> **TASK DESCRIPTION**:
Continue the notes on one-stage cluster sampling below from the point where they stop.

> **PROVIDED PASSAGE**:
[Begin]
A comparative data visualization consisting of two tables. The left table presents individual student data with three columns: id, room, and gpa. It includes 20 entries grouped by room numbers (17, 22, 31, 58, and 79), showing student IDs and their corresponding GPAs. The right table aggregates this data, displaying the total GPA per room with two columns: room and total of GPA. Red arrows visually link each student's GPA in the left table to the corresponding room's total GPA in the right table, illustrating the summation process to show an SRS of totals.

If we collapse into one row per room, we are back to an SRS, sampling rooms and measuring the “total GPA” in each room!

One-Stage Cluster Sampling = SRS of TOTALS

We now have an SRS of PSUs, with measured variable = total $\mathbf{y_{ij}}$ in each room
Can use standard SRS formulae – just substituting $t$ (total) for $y$ (outcome):

Quantity	Truth	Estimate
Mean (of $t$):	$\displaystyle \bar{t}_U = \frac{1}{N} \sum_{i=1}^{N} t_i$	$\displaystyle \bar{t}= \frac{1}{n} \sum_{i\in \mathcal{S}} t_i$
Variance:	$\displaystyle V(t_i)=S_t^2 = \frac{1}{N-1} \sum_{i = 1}^N (t_i - \bar{t}_U)^2$	$\displaystyle \widehat{V}(t_i)= s_t^2=\frac{1}{n-1} \sum_{i \in\mathcal{S}_i} (t_i - \bar{t})^2$

And remembering that $\bar{t}$ from our sample is a random variable, we have that:

Expected Value	Variance	Variance Estimate
$E(\bar{t})= \bar{t}_U$	$\displaystyle V(\bar{t})= \left(1-\frac{n}{N}\right)\frac{S_t^2}{n}$	$\displaystyle \widehat{V}(\bar{t})= \left(1-\frac{n}{N}\right)\frac{s_t^2}{n}$

Remember, $N$ = number of PSUs in population, $n$ = number of PSUs in the sample
NOT the number of SSUs!
[End]
> **DATA SECTION**:
[Begin]
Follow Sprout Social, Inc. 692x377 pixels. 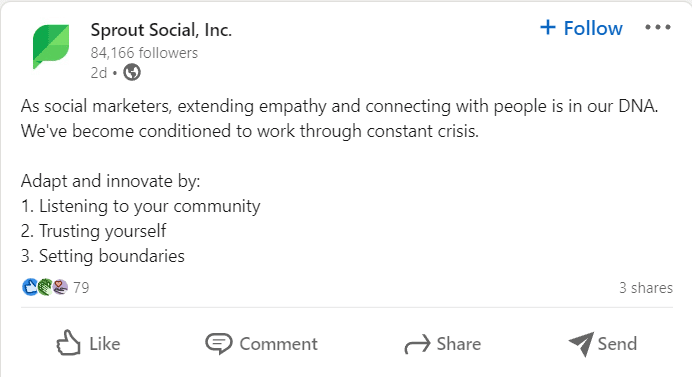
[End]
> **ANSWER TO THIS PROBLEM**:
Example (from activity)

My SRS of dorm rooms was:

Room #	Total GPA
17	12.53
22	14.01
31	13.09
58	10.29
79	13

$N=100$ (number of rooms in population)
$n=5$ (number of rooms in sample)

\[\bar{t} = \frac{1}{n} \sum_{i\in \mathcal{S}} t_i = \frac{1}{5} (12.53 + 14.01 + 13.09 + 10.29 + 13) = \frac{62.92}{5} = 12.584\] \[\widehat{V}(t_i) = s_t^2 =\frac{1}{n-1} \sum_{i \in\mathcal{S}_i} (t_i - \bar{t})^2= \frac{1}{5-1}\left[(12.53-12.584)^2 + \cdots + (13-12.584)^2 \right]= 1.93198\]

\[\widehat{V}(\bar{t}) = \left(1-\frac{n}{N}\right)\frac{s_t^2}{n}= \left(1 - \frac{5}{100} \right) \frac{1.93198}{5} = 0.3670762\]

From TOTAL to MEAN

We don’t really want to know about total GPA, we want to know about mean GPA
Fortunately, we can go from totals to means fairly easily:
- Truth: $\bar{y}_U=\frac{\text{total of $y$}}{\text{\# of SSUs}}= \frac{t_U}{M_0}$ → Estimate: $\hat{\bar{y}}_{clus}= \frac{\hat{t}_{clus}}{M_0}$

We have $\bar{t}$, how can we get $\hat{t}_{clus}$?
- (# of PSUs) $\times$ (average total in a PSU) = total across all PSUs
- Truth: $N \times \bar{t}_U = t_U$ → Estimate: $N \times \bar{t}= \hat{t}_{clus}$

Thus this gives us, for the mean of $y$:
- Truth: $\bar{y}_U= \frac{t_U}{M_0} = \frac{N \bar{t}_U}{M_0}$ → Estimate: $\hat{\bar{y}}_{clus}= \frac{\hat{t}_{clus}}{M_0} = \frac{N \bar{t}}{M_0}$

And of course we need variances… but conveniently $N$ and $M_0$ are constants!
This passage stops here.